That is, the present invention is to be implemented on the printed circuit board made of epoxy glass that the transponder chip and antenna pattern of the conventional radio frequency identification tag is formed on a sheet of PET material, thereby improving heat resistance, heat resistance on the upper surface By applying a heat-resistant ink layer having a to have heat resistance and at the same time reduced the risk of damage to the transponder chip or antenna pattern during the manufacturing process. In particular, since the heat-resistant ink layer is replaced by the heat-resistant ink layer, the heat dissipation is also improved since the thickness is significantly reduced. Epoxy glass is a material for printed circuit boards known as FR4.

Preferably, the release paper attached to the bottom of the adhesive layer may be further included.

In addition, a metal shielding layer is added to prevent the reception performance of the transponder chip due to the metal product, preferably, the metal shielding layer is preferably made of copper.

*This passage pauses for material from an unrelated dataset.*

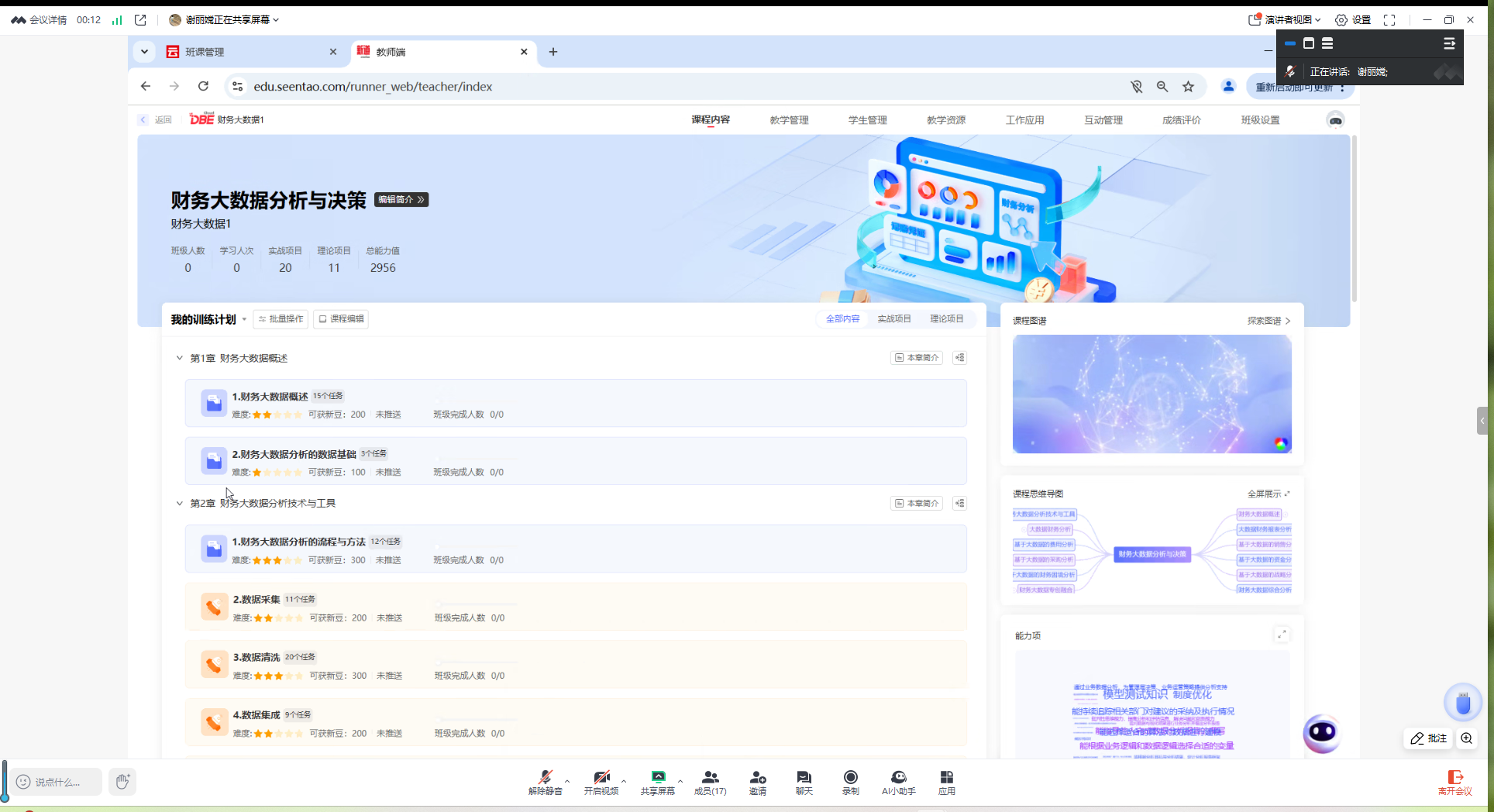Click the 离开会议 leave meeting button

click(x=1454, y=782)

The present invention also comprises the steps of manufacturing a printed circuit board made of epoxy glass material; Forming a predetermined antenna pattern on one side of the printed circuit board; Attaching a metal shielding layer to the other side of the printed circuit board; Applying a heat resistant ink layer on both sides of the printed circuit board, wherein a heat resistant ink layer is not formed on a portion where a transponder chip is mounted on a side of the antenna pattern; And attaching a metal shielding layer to an opposite side of the antenna pattern among the two heat resistant ink layers.

Preferably, the method may further include applying an adhesive layer to one side of the metal shielding layer.

In addition, the method may further include attaching a release paper to the adhesive layer.

Hereinafter, with reference to the accompanying drawings will be described in detail an embodiment of a heat-resistant metal RFID tag for heat resistance according to the present invention.

3 and 4, the embodiment includes a printed circuit board layer 100 in place of a sheet made of a conventional PET material. The printed circuit board layer 100 is made of an epoxy glass material, and serves to block heat transferred from the metal product being processed.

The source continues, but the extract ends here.